API Reference for Power Analysis

Documentation for functions implementing power analyses for PPI can be found here.

ppi_py.ppi_power(ppi_corr, cost_X, cost_Y, cost_Yhat, budget=None, effective_n=None, n_max=None)[source]

Computes the optimal pair of sample sizes for PPI when the PPI correlation is known.

Parameters:
  • ppi_corr (float) – PPI correlation as defined in [BHvL24].

  • cost_X (float) – Cost per unlabeled data point.

  • cost_Y (float) – Cost per gold-standard label.

  • cost_Yhat (float) – Cost per prediction.

  • budget (float, optional) – Total budget. Used to compute the most powerful pair given the budget.

  • effective_n (int, optional) – Effective sample size. Used to compute the cheapest pair.

  • n_max (int, optional) – Maximum number of samples allowed. If provided, the optimal pair will satisfy n + N <= n_max.

Returns:

Dictionary containing the following items:
  • n (int): Optimal number of gold-labeled samples.

  • N (int): Optimal number of unlabeled samples.

  • cost (float): Total cost.

  • effective_n (int): Effective number of samples as defined in [BHvL24].

  • ppi_corr (float): PPI correlation as defined in [BHvL24].

Return type:

dict

Notes

At least one of budget and effective_n must be provided. If both are provided, budget will be used and the most powerful pair will be returned.

[BHvL24] Broska, D., Howes, M., & van Loon, A. (2024, August 22).
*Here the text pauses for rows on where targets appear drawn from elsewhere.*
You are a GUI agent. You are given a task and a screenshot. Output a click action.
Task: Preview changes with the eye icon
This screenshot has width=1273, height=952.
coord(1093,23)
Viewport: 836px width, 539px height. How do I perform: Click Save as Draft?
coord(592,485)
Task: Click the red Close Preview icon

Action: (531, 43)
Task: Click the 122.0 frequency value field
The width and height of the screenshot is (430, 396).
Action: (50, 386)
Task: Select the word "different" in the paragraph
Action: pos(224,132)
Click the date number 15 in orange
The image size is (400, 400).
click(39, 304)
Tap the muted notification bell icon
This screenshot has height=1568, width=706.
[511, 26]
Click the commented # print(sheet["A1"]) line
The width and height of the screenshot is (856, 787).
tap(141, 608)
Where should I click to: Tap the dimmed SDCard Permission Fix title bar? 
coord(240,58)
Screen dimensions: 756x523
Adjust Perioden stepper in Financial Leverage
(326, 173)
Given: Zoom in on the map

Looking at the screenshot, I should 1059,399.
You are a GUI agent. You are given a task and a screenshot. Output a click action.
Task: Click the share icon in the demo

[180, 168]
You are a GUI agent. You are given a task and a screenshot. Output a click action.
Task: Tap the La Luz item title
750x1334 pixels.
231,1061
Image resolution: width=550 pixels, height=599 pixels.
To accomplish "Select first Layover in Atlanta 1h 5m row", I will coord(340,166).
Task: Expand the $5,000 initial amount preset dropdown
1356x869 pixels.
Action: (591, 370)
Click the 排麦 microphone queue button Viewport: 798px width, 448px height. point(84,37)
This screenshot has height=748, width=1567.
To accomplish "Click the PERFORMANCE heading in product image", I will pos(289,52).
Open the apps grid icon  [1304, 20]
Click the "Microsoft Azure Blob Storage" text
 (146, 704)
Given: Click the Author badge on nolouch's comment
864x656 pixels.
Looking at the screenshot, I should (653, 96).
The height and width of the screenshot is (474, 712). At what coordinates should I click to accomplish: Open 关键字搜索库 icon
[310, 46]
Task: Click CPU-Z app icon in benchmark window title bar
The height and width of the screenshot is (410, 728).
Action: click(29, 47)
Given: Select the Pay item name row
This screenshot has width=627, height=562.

The Mixed Subjects Design: Treating Large Language Models as (Potentially) Informative Observations. https://doi.org/10.31235/osf.io/j3bnt

ppi_py.ppi_mean_power(Y, Yhat, cost_Y, cost_Yhat, budget=None, effective_n=None, n_max=None, w=None)[source]

Computes the optimal pair of sample sizes for estimating the mean with ppi.

Parameters:
  • Y (ndarray) – Gold-standard labels.

  • Yhat (ndarray) – Predictions corresponding to the gold-standard labels.

  • cost_Y (float) – Cost per gold-standard label.

  • cost_Yhat (float) – Cost per prediction.

  • budget (float, optional) – Total budget. Used to compute the most powerful pair given the budget.

  • effective_n (int, optional) – Effective sample size. Used to compute the cheapest pair.

  • n_max (int, optional) – Maximum number of samples allowed. If provided, the optimal pair will satisfy the additional constraint that n + N <= n_max.

  • w (ndarray, optional) – Sample weights for the labeled data set. Defaults to all ones vector.

Returns:

Dictionary containing the following items
  • n (int): Optimal number of gold-labeled samples.

  • N (int): Optimal number of unlabeled samples.

  • cost (float): Total cost.

  • effective_n (int): Effective sample size as defined in [BHvL24].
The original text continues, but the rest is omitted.